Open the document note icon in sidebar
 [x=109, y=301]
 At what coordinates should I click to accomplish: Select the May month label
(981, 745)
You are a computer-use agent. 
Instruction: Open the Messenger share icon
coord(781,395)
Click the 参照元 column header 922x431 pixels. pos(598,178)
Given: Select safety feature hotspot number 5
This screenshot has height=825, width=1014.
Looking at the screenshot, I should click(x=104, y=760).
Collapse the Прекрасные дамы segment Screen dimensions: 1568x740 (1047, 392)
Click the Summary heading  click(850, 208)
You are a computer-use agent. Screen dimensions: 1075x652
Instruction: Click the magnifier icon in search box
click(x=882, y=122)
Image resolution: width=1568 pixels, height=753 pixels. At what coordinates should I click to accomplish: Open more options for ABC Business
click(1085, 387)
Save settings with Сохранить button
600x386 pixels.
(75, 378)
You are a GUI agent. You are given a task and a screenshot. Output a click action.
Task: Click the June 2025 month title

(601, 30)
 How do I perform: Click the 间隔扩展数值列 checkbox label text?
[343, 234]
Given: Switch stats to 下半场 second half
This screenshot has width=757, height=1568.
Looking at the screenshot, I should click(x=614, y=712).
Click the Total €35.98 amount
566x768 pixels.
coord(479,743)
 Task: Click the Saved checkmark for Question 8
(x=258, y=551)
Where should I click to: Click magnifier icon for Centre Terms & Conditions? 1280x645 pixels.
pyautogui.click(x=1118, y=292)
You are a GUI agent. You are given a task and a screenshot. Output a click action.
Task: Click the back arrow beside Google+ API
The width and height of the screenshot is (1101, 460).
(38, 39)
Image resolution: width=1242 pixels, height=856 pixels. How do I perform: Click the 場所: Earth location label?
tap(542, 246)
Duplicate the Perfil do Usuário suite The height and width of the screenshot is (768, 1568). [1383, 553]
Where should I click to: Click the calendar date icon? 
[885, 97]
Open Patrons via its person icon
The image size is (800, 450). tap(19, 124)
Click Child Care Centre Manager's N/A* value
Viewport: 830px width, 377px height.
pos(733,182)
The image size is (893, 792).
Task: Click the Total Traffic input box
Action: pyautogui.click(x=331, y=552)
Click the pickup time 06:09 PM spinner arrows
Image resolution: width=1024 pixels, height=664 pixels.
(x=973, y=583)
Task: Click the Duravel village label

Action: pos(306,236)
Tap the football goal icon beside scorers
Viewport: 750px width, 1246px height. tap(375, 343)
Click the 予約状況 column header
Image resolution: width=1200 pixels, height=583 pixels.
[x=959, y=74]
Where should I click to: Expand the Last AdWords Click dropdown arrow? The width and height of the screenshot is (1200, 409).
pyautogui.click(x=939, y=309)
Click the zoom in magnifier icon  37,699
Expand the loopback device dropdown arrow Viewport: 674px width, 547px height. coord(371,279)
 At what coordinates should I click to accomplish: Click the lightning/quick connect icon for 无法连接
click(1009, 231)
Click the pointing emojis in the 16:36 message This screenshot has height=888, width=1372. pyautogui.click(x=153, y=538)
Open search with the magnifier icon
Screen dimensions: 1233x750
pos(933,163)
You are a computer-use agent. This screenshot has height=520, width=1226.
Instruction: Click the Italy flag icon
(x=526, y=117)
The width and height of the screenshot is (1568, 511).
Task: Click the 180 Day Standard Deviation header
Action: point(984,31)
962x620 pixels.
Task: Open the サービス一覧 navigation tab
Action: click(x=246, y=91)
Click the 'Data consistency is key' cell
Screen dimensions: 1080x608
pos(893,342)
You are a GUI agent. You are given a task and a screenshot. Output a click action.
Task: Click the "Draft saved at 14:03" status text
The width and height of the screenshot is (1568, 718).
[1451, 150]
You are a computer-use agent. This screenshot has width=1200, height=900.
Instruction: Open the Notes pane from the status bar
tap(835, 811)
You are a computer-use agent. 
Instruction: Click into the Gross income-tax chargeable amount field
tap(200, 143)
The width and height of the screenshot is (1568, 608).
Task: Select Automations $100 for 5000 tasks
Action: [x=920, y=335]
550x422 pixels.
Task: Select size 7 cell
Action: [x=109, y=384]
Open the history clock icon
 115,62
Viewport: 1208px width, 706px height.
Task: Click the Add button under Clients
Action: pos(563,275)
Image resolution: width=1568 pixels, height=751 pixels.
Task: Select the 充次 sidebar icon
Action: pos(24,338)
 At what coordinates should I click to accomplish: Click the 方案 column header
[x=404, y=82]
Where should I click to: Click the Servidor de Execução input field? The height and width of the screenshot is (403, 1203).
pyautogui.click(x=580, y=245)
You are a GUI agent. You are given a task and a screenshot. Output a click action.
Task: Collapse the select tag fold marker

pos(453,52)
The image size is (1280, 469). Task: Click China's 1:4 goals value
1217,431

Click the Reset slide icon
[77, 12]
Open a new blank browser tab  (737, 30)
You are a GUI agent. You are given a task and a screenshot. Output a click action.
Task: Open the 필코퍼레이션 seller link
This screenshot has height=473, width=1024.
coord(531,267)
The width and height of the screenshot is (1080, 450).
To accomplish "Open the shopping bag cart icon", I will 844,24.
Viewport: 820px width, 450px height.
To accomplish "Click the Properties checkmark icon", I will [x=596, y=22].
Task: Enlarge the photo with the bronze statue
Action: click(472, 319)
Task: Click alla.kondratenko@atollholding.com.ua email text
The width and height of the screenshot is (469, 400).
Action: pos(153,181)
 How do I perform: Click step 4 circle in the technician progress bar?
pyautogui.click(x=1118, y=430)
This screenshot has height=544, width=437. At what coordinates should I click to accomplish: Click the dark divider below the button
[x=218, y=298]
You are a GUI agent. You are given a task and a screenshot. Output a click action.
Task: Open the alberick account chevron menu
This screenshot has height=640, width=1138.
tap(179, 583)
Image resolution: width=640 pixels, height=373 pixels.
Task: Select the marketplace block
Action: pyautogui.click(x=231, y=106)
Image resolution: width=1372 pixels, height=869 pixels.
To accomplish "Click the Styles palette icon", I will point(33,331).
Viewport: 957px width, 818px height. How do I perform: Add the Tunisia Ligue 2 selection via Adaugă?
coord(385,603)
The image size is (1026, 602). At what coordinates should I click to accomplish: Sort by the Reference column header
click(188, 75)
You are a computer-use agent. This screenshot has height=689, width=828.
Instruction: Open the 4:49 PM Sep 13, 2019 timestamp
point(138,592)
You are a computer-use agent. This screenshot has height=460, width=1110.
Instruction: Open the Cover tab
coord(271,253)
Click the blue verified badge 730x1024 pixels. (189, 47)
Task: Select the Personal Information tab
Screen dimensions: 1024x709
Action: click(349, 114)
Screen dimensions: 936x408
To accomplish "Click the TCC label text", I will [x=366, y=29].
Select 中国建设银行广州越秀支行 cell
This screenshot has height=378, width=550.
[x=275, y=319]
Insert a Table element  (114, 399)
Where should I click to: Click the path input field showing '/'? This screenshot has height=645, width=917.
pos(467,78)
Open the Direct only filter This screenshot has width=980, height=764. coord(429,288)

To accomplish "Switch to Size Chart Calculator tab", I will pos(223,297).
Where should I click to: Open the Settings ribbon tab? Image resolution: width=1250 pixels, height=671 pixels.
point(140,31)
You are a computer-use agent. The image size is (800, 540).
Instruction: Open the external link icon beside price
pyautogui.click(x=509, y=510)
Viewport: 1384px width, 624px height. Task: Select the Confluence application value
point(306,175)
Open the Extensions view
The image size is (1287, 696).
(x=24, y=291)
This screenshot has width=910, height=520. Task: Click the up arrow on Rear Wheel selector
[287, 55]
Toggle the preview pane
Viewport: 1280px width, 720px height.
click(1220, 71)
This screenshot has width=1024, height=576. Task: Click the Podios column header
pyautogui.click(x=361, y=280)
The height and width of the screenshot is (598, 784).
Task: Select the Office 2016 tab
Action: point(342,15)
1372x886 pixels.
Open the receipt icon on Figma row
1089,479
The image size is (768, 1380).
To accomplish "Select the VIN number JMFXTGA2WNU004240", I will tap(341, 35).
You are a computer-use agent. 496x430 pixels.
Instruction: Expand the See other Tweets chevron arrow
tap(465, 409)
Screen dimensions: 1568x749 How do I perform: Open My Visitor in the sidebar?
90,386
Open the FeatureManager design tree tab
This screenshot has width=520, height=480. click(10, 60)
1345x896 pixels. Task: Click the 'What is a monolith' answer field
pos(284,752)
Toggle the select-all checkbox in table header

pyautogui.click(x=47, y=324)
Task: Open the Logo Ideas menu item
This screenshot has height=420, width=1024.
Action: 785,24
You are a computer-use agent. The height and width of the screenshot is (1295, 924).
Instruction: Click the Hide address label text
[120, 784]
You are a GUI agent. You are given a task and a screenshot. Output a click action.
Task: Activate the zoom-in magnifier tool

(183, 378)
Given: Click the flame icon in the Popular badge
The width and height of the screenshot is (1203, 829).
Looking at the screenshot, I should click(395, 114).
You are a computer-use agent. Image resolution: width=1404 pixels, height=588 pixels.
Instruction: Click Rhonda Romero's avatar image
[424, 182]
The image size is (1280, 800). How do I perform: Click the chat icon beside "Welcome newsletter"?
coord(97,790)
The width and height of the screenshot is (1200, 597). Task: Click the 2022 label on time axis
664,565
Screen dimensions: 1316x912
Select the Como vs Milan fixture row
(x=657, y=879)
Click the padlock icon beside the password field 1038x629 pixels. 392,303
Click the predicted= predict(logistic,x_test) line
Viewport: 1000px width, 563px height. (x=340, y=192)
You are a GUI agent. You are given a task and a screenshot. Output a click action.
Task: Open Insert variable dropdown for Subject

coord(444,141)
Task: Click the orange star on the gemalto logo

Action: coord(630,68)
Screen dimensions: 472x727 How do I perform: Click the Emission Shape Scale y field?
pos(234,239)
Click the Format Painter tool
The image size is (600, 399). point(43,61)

□ □ □

_WHAT IS EXPECTED_: Only lines holding the word "badge" are wanted, so copy each of them from the records above.

_WRITTEN RESPONSE_:
Click the blue verified badge 730x1024 pixels. (189, 47)
Given: Click the flame icon in the Popular badge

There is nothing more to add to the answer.